Carta de Porto Alegre
Os economistas brasileiros reunidos no XXVI Congresso Brasileiro de Economistas (CBE), com o tema “Desenvolvimento Sustentável: Reconstrução, Desafios e Oportunidades”, realizado em Porto Alegre/RS, de 7 a 9 de outubro, vêm se manifestar a respeito do momento vivenciado pela economia brasileira e suas condicionalidades e perspectivas.
A economia mundial vive um período de grandes transformações. Nos últimos anos, a Pandemia Covid-19 e os impactos da crise climática e das guerras representam reflexos profundos nas cadeias produtivas internacionais, mais recentemente também influenciadas pelo tarifaço imposto pelo governo dos EUA.
Internamente, os programas governamentais de transferência de renda, tanto do ponto de vista econômico quanto social e ambiental, precisam ser preservados e aprofundados. Seus desdobramentos representam avanços significativos na retomada do papel do Estado na condução de um projeto de desenvolvimento sustentável.
Sob o ponto de vista social, a reformulação e o aprimoramento de tais iniciativas são relevantes para minimizar os efeitos de uma sociedade desigual e injusta. Nesse sentido, também a política de valorização do salário mínimo, com impactos diretos nas aposentadorias, pensões e benefícios, tem sido relevante para a preservação do poder de compra da parcela mais vulnerável da população. No mercado de trabalho, a baixa taxa de desocupação tem favorecido a recuperação da renda das famílias brasileiras, sobretudo as mais vulneráveis.
Destaque-se os avanços no campo da questão tributária, com a aprovação no Congresso Nacional da primeira fase (envolvendo os impostos indiretos), e a discussão em andamento da desoneração do Imposto de Renda para as menores faixas de renda e a tributação dos super-ricos, corrigindo distorções históricas nesse campo.
Ainda no âmbito das políticas macroeconômicas, urge reduzir o custo do capital representado por uma taxa Selic de 15% ao ano, ainda excessivamente elevada comparativamente à rentabilidade esperada dos projetos, inibindo investimentos e ainda onerando excessivamente o financiamento da dívida pública e privada.
A proximidade da Cúpula do Clima, em Belém, no mês de novembro, será outra oportunidade para o posicionamento brasileiro na geopolítica do clima e do meio ambiente. O Brasil aumentou a ambição da sua meta de redução de gases de efeito estufa e retomou componentes fundamentais do plano nacional de ação climática rumo à implementação de medidas concretas para atingimento das metas.

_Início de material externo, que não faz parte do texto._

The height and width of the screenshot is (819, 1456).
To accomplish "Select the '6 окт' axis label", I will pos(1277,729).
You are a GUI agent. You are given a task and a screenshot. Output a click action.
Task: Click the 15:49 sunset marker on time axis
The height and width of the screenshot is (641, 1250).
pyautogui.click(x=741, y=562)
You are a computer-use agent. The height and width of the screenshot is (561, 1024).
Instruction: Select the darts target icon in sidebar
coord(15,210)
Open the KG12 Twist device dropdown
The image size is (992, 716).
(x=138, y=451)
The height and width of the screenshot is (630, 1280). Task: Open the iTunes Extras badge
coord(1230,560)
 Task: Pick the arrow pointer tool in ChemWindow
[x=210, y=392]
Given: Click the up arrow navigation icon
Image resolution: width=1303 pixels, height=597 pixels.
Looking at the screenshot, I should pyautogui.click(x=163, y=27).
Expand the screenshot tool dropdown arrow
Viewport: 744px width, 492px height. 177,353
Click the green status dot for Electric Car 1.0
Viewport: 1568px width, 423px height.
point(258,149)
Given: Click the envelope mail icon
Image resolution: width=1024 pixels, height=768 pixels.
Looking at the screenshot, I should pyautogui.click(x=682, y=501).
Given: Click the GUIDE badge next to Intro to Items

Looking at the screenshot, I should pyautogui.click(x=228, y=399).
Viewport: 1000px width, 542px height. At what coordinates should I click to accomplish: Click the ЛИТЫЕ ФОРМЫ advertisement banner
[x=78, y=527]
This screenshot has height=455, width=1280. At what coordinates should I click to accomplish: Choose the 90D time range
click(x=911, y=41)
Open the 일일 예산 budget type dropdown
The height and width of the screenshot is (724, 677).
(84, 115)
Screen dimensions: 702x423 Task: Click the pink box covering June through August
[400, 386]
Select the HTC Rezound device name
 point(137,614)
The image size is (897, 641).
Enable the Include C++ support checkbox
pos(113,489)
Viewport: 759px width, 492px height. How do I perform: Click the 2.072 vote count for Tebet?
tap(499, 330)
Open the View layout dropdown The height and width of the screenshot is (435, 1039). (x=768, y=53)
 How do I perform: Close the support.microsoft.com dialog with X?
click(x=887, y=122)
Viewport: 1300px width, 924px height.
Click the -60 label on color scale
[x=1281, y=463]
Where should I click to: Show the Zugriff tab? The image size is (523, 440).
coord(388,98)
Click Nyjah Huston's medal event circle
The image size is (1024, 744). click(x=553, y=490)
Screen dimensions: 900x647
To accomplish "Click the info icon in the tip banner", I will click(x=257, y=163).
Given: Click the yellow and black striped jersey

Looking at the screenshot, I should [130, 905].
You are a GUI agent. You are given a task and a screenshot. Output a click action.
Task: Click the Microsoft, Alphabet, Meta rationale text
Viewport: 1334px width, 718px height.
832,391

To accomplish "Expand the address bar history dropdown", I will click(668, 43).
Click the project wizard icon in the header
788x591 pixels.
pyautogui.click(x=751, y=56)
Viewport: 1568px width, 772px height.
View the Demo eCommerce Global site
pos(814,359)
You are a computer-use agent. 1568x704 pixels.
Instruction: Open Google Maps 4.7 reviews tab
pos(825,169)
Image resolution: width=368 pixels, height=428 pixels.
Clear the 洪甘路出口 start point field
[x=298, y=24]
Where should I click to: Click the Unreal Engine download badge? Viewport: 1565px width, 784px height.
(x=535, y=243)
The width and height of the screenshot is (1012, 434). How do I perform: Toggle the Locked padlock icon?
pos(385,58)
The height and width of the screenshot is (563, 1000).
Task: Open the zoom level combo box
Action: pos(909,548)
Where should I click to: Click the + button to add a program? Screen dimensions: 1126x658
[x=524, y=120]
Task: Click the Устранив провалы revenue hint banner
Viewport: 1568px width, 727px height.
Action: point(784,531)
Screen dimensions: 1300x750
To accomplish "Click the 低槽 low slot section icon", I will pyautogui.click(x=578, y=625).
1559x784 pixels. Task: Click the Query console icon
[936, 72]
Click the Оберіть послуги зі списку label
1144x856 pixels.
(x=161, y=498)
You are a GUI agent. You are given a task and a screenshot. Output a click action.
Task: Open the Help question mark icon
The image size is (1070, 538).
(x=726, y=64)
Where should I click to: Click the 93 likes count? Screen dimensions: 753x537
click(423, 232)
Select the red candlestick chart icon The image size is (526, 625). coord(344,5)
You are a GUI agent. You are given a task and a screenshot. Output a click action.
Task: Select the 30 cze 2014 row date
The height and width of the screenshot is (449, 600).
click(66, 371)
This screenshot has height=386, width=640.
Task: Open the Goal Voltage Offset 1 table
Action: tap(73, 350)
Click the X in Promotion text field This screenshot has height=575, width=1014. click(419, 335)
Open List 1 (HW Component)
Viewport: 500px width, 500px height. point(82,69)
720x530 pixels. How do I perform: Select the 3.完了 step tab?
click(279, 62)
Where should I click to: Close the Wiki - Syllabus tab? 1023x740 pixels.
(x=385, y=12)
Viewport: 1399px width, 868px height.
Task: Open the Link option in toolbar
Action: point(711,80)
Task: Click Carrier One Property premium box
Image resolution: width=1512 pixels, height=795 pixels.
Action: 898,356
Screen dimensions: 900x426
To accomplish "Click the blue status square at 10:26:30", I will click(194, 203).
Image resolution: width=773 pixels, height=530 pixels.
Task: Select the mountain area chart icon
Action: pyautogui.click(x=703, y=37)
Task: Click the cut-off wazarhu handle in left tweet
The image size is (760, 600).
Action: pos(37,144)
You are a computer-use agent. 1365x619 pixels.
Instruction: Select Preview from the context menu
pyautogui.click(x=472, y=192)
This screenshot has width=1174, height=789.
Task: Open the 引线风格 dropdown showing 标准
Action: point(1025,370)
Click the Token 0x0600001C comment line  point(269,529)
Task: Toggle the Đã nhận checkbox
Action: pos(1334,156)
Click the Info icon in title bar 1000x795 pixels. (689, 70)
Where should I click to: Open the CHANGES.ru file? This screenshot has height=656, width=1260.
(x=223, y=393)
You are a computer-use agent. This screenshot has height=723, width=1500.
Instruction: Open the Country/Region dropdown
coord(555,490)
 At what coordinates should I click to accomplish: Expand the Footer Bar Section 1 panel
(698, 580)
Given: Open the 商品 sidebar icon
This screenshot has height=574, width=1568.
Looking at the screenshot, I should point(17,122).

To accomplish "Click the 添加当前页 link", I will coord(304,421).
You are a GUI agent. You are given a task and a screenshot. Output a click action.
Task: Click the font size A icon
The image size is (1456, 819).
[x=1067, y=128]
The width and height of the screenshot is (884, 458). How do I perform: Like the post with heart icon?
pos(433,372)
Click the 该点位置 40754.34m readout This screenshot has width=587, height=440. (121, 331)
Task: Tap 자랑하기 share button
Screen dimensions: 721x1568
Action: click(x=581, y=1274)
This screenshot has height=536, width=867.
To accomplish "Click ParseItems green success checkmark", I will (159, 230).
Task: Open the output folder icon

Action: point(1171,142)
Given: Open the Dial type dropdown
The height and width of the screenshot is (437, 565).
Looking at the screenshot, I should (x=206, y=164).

No âmbito externo, o reposicionamento do Brasil, exercendo seu papel geoeconômico e político de pertencer ao grupo das dez maiores economias do mundo, tem sido primordial para garantir uma reinserção internacional soberana e autônoma, no sentido da preservação dos nossos interesses comerciais e estratégicos, com a defesa do Estado Democrático de Direito e da liberdade de expressão.
Os desafios impostos pela nova configuração da economia mundial, por outro lado, também representam oportunidades para a recolocação do Brasil, considerando nossas potencialidades de autonomia alimentar, hídrica e energética. É a partir desse referencial que, no nosso papel de entidades representativas dos economistas brasileiros, apoiamos e defendemos as iniciativas e ações em curso em prol da consolidação de um Projeto Nacional de Desenvolvimento autônomo e sustentável.